(TASK DATA)

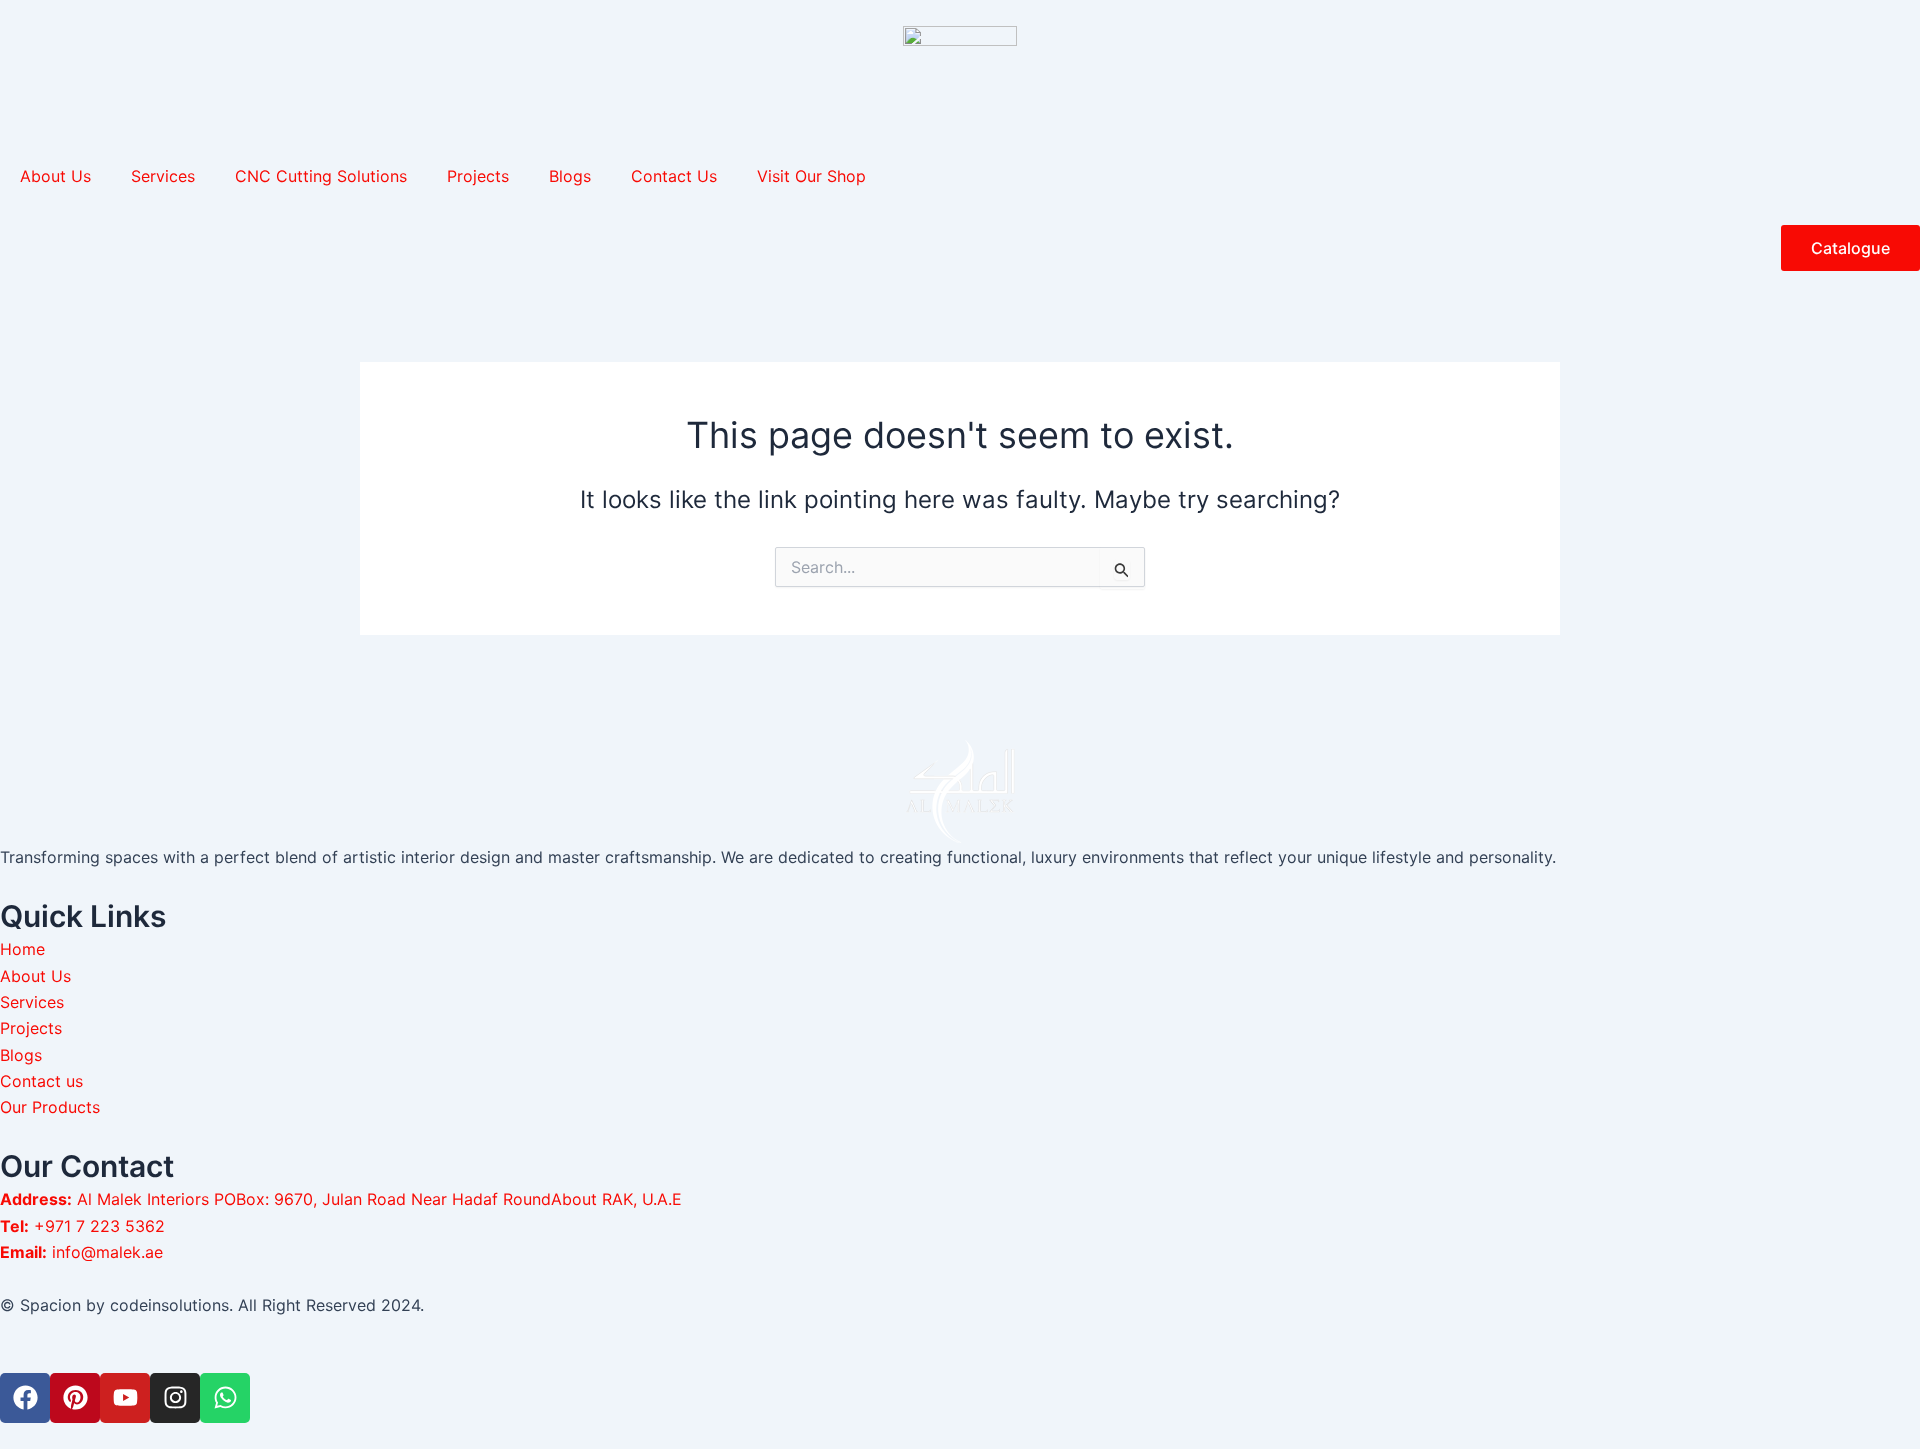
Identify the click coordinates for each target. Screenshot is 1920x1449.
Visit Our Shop (811, 176)
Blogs (570, 176)
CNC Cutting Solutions (321, 176)
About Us (55, 176)
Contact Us (674, 176)
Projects (478, 176)
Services (163, 176)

(ABOUT THIS TASK) Return every entry above word for word, and include no images.

(PROBLEM SOLUTION)
Identify the click coordinates for each target. Screenshot is 1920x1449.
Visit Our Shop (811, 176)
Blogs (570, 176)
CNC Cutting Solutions (321, 176)
About Us (55, 176)
Contact Us (674, 176)
Projects (478, 176)
Services (163, 176)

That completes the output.